Item position entries

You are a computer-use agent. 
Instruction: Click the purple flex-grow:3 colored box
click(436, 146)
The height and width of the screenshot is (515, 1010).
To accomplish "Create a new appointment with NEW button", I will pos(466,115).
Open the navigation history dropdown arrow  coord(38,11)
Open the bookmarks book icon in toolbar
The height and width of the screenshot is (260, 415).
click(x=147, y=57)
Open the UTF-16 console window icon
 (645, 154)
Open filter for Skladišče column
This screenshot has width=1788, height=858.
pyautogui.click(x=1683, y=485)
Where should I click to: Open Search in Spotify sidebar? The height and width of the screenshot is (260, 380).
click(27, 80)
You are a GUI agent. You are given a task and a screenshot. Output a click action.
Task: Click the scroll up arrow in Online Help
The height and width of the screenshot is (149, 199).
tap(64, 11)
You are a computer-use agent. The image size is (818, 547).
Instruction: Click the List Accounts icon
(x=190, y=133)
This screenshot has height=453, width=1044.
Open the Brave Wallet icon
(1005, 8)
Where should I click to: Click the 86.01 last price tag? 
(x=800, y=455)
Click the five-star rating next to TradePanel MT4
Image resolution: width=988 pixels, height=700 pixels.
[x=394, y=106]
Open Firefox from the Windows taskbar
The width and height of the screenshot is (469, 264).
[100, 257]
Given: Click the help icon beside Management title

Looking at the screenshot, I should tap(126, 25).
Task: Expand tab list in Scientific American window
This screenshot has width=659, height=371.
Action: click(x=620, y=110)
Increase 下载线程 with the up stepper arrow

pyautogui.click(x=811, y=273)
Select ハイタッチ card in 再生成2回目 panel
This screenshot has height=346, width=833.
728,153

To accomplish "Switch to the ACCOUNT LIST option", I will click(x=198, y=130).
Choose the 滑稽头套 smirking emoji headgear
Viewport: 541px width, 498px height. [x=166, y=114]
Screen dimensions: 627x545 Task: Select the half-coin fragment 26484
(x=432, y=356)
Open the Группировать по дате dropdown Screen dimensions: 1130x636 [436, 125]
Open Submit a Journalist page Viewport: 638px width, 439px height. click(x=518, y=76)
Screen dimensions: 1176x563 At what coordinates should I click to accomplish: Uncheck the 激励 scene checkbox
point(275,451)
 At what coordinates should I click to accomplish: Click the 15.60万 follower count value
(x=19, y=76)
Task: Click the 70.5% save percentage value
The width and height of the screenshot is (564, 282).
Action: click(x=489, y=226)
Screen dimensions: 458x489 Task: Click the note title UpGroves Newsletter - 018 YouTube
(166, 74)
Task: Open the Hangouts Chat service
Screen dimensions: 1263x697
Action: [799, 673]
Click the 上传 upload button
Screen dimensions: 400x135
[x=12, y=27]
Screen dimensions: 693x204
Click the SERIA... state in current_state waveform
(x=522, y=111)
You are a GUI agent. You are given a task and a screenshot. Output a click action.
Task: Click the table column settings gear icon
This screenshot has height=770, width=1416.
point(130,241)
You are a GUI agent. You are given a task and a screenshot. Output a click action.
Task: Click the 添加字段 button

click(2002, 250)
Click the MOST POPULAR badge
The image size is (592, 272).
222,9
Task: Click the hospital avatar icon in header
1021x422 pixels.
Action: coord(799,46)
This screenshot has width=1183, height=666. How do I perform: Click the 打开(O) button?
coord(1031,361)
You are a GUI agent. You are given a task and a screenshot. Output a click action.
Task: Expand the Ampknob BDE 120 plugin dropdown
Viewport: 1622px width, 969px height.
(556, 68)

◆ Task requirements: Reproduce all the items above, switching every "GUI agent" to "desktop agent" and leaving the rest unchanged.

◆ Response:
You are a computer-use agent. 
Instruction: Click the purple flex-grow:3 colored box
click(436, 146)
The height and width of the screenshot is (515, 1010).
To accomplish "Create a new appointment with NEW button", I will pos(466,115).
Open the navigation history dropdown arrow  coord(38,11)
Open the bookmarks book icon in toolbar
The height and width of the screenshot is (260, 415).
click(x=147, y=57)
Open the UTF-16 console window icon
 (645, 154)
Open filter for Skladišče column
This screenshot has width=1788, height=858.
pyautogui.click(x=1683, y=485)
Where should I click to: Open Search in Spotify sidebar? The height and width of the screenshot is (260, 380).
click(27, 80)
You are a desktop agent. You are given a task and a screenshot. Output a click action.
Task: Click the scroll up arrow in Online Help
The height and width of the screenshot is (149, 199).
tap(64, 11)
You are a computer-use agent. The image size is (818, 547).
Instruction: Click the List Accounts icon
(x=190, y=133)
This screenshot has height=453, width=1044.
Open the Brave Wallet icon
(1005, 8)
Where should I click to: Click the 86.01 last price tag? 
(x=800, y=455)
Click the five-star rating next to TradePanel MT4
Image resolution: width=988 pixels, height=700 pixels.
[x=394, y=106]
Open Firefox from the Windows taskbar
The width and height of the screenshot is (469, 264).
[100, 257]
Given: Click the help icon beside Management title

Looking at the screenshot, I should tap(126, 25).
Task: Expand tab list in Scientific American window
This screenshot has width=659, height=371.
Action: click(x=620, y=110)
Increase 下载线程 with the up stepper arrow

pyautogui.click(x=811, y=273)
Select ハイタッチ card in 再生成2回目 panel
This screenshot has height=346, width=833.
728,153

To accomplish "Switch to the ACCOUNT LIST option", I will click(x=198, y=130).
Choose the 滑稽头套 smirking emoji headgear
Viewport: 541px width, 498px height. [x=166, y=114]
Screen dimensions: 627x545 Task: Select the half-coin fragment 26484
(x=432, y=356)
Open the Группировать по дате dropdown Screen dimensions: 1130x636 [436, 125]
Open Submit a Journalist page Viewport: 638px width, 439px height. click(x=518, y=76)
Screen dimensions: 1176x563 At what coordinates should I click to accomplish: Uncheck the 激励 scene checkbox
point(275,451)
 At what coordinates should I click to accomplish: Click the 15.60万 follower count value
(x=19, y=76)
Task: Click the 70.5% save percentage value
The width and height of the screenshot is (564, 282).
Action: click(x=489, y=226)
Screen dimensions: 458x489 Task: Click the note title UpGroves Newsletter - 018 YouTube
(166, 74)
Task: Open the Hangouts Chat service
Screen dimensions: 1263x697
Action: [799, 673]
Click the 上传 upload button
Screen dimensions: 400x135
[x=12, y=27]
Screen dimensions: 693x204
Click the SERIA... state in current_state waveform
(x=522, y=111)
You are a desktop agent. You are given a task and a screenshot. Output a click action.
Task: Click the table column settings gear icon
This screenshot has height=770, width=1416.
point(130,241)
You are a desktop agent. You are given a task and a screenshot. Output a click action.
Task: Click the 添加字段 button

click(2002, 250)
Click the MOST POPULAR badge
The image size is (592, 272).
222,9
Task: Click the hospital avatar icon in header
1021x422 pixels.
Action: coord(799,46)
This screenshot has width=1183, height=666. How do I perform: Click the 打开(O) button?
coord(1031,361)
You are a desktop agent. You are given a task and a screenshot. Output a click action.
Task: Expand the Ampknob BDE 120 plugin dropdown
Viewport: 1622px width, 969px height.
(556, 68)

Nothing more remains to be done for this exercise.